Pixel coordinate grounding data
..............................

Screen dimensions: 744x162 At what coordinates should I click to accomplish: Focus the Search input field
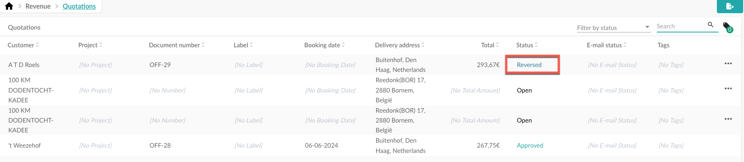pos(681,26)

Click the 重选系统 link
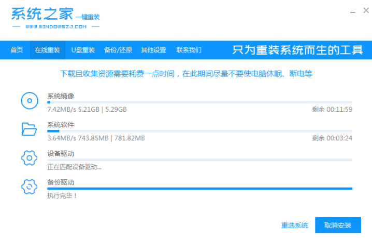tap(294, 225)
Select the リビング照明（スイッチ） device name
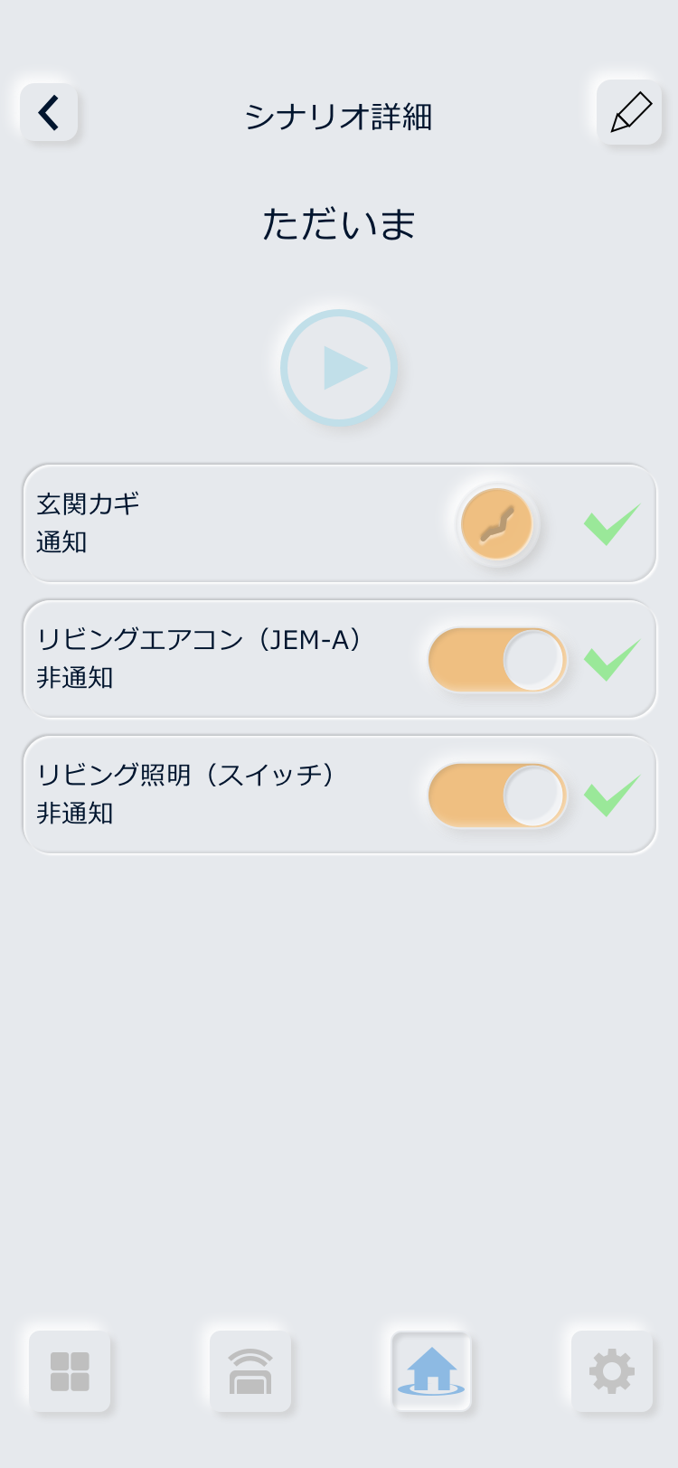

..............................

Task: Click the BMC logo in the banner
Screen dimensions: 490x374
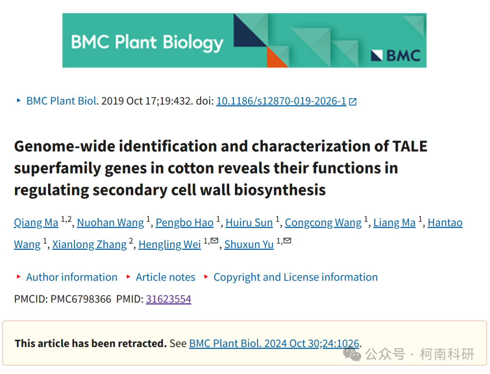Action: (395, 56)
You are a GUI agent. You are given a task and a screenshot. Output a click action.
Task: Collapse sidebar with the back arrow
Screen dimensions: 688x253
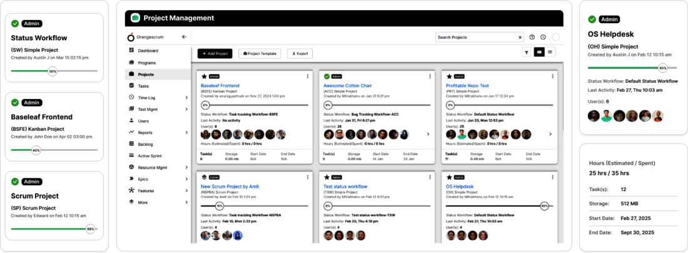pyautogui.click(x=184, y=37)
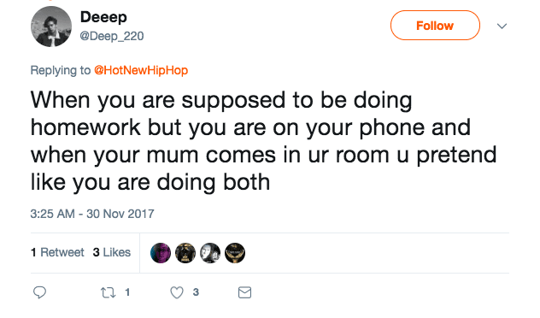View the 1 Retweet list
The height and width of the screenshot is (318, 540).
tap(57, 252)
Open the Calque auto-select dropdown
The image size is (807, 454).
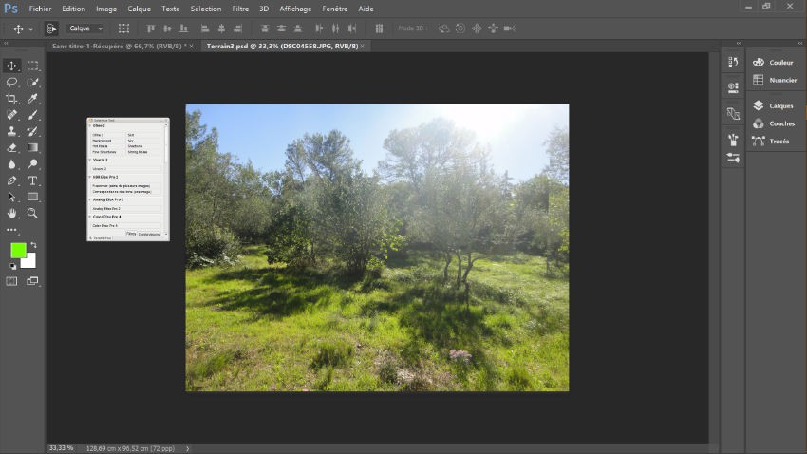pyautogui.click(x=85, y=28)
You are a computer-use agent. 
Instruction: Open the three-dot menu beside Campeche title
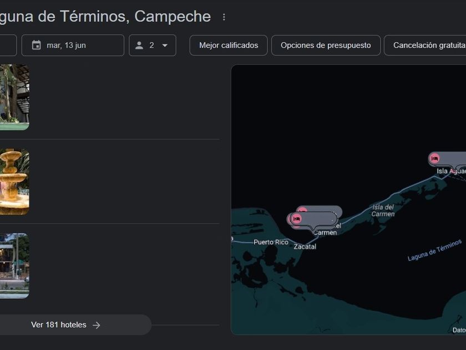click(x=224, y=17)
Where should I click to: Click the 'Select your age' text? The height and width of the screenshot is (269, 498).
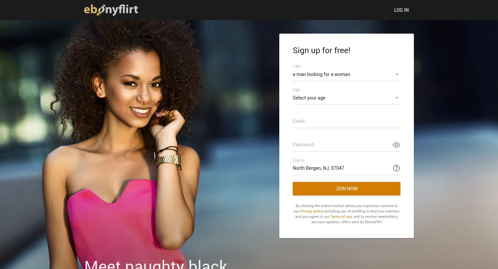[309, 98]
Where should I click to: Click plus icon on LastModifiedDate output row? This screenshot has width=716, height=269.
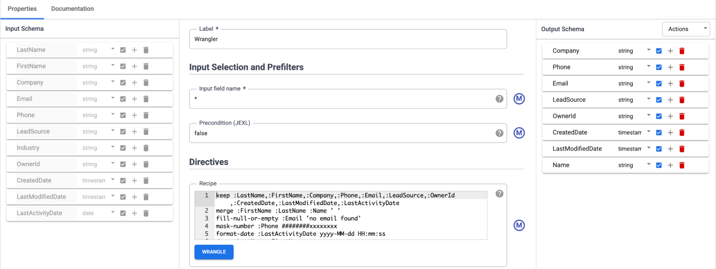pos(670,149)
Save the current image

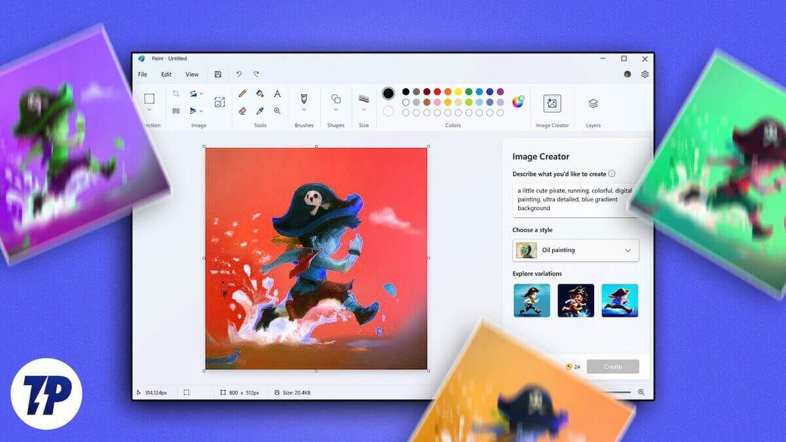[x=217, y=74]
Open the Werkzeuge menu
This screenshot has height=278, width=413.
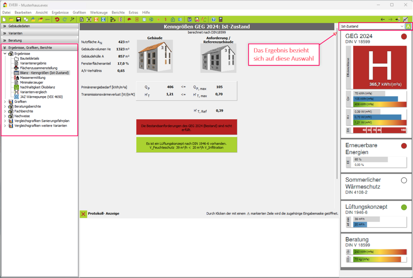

..............................

ABOUT THIS EXERCISE> An exact copy is needed. It runs from the line above containing "Screen dimensions: 744x162" down to the line containing "Select the リビング照明（スイッチ） device name", both included, with no pictures.

EXPECTED ANSWER>
Screen dimensions: 744x162 At what coordinates should I click to accomplish: Focus the Search input field
pos(681,26)

Click the 重选系统 link
tap(294, 225)
Select the リビング照明（スイッチ） device name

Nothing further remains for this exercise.